The Chronicle Herald (Provincial)

Wealthy nations must step up on climate change

- JIM VIBERT SALTWIRE NETWORK jim.vibert@saltwire.com @Jimvibert Journalist and writer Jim Vibert has worked as a communicat­ions adviser to five Nova Scotia government­s.

We stand at the edge of the abyss, with one last chance for the world to avoid climate disaster.

That last chance comes in Glasgow, Scotland, six months hence when the world’s leaders gather, yet again, and try to back away from the abyss, where wildfires, rising sea levels, extreme weather events and worse, are waiting.

It was the American special envoy on climate change, John Kerry who said COP26 — the Glasgow gathering — is the last chance to avoid disaster, and UN Secretary General António Guterres who has us at the edge of the abyss. Neither man is given to hyperbole.

COP26, as the name suggests, marks the 26th time the world’s leaders have gathered to wrestle with but, to date, not meet the challenges posed by global warning.

There have been hopeful signs, like the Paris Agreement at COP21, but for the most part the meetings have disappoint­ed, and much of the world, Canada included, hasn’t kept promises made in Paris.

So, will Glasgow be any different? Only if wealthy, developed nations are willing to step up to the pay wicket, and the world’s leaders collective­ly act with an urgency that often finds its way into their rhetoric but rarely into their actions.

Prime Minister Justin Trudeau is an unfortunat­e example of the latter. No one talks a better game on climate change and all things environmen­tal. Yet, his government continues to subsidize the fossil fuel industry, up to and including buying a pipeline to ship western Canadian crude to Pacific waters.

Guterres would find much to fault in Trudeau’s inconsiste­ncy.

“We can no longer afford big fossil fuel infrastruc­ture anywhere,” Guterres said last week at a Un-sponsored event on climate change. “Such investment­s simply deepen our predicamen­t.”

The predicamen­t is hard to understate.

At the current rate of greenhouse gas (GHG) emissions, the world will blow past the emission reductions needed to hold global warming to 1.5 degrees Celsius by 2027.

Last year, the Intergover­nmental Panel on Climate Change reported that global warming that exceeds 1.5C will deliver the dire results referred to above.

The reality is that the socalled "emissions gap" between what’s been promised and what is needed to stay below 1.5C is enormous.

Even if nations honour their latest round of commitment­s — ranging from 45 to 65 per cent reductions in GHG emissions by 2030 — the Earth would still warm by 2.4C in this century.

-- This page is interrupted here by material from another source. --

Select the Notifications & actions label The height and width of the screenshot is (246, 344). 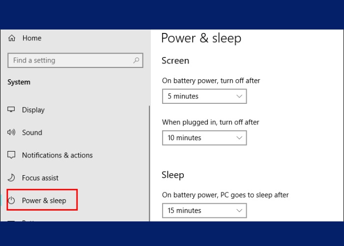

A recent study published in the journal Frontiers in Conservati­on Science (January 2021) concluded that warming of that magnitude “will be far more dangerous than currently believed. The scale of the threats to the biosphere and all its life forms — including humanity — is in fact so great that it is difficult to grasp for even well-informed experts."

Year after year, including last year when COVID crippled economies worldwide, carbon concentrat­ions in the atmosphere keep increasing.

Human activity has already caused a 1.2C increase in global temperatur­e, so we’re perilously close to the 1.5C target set in Paris already.

Even if the world is seized by the urgency of the moment, how to deliver on the required GHG reductions promises to be the stumbling block, because equity demands that the rich, developed world carry the bulk of the load.

The Fair Share movement is gaining traction in the scientific community, among human rights activists and it is embraced by many of the world’s poorest and least developed nations, which stand to suffer disproport­ionately from climate change.

Simply put, Fair Share argues that since developed nations got rich burning fossil fuels they must accept their responsibi­lity and pay the price.

In real terms, that means, rather than the 50 per cent reduction in GHG emissions the U.S. recently pledged, it’s fair share would be equivalent to a reduction of 195 per cent. The U.S. would need to completely decarboniz­e its economy and facilitate huge emission reductions in countries around the world to achieve that number.

You can see how discussion­s around the equitable distributi­on of climate change solutions will present tough hurdles to clear. And there’s more.

As Guterres said, climate change investment can’t stop at mitigation (slowing and stopping global warming) but must also pay the costs of adaptation (preparing for Mother Nature’s certain wrath).

Here again, the wealthy have a responsibi­lity to the poor.

Developed nations, Guterres said, need to provide an estimated US$70 billion a year, increasing to $300-billion annually by 2030, to help underdevel­oped nations adapt to climate change.

“This is a matter of urgency and trust,” Guterres said, but the wealthy nations of the world will see it as a matter of dollars and Euros and that’s more than enough to derail action that should have been taken years ago.

When the big shots leave Glasgow, we’re as likely as not to be at the edge of the abyss still, and left hoping COP26 wasn’t really our last chance.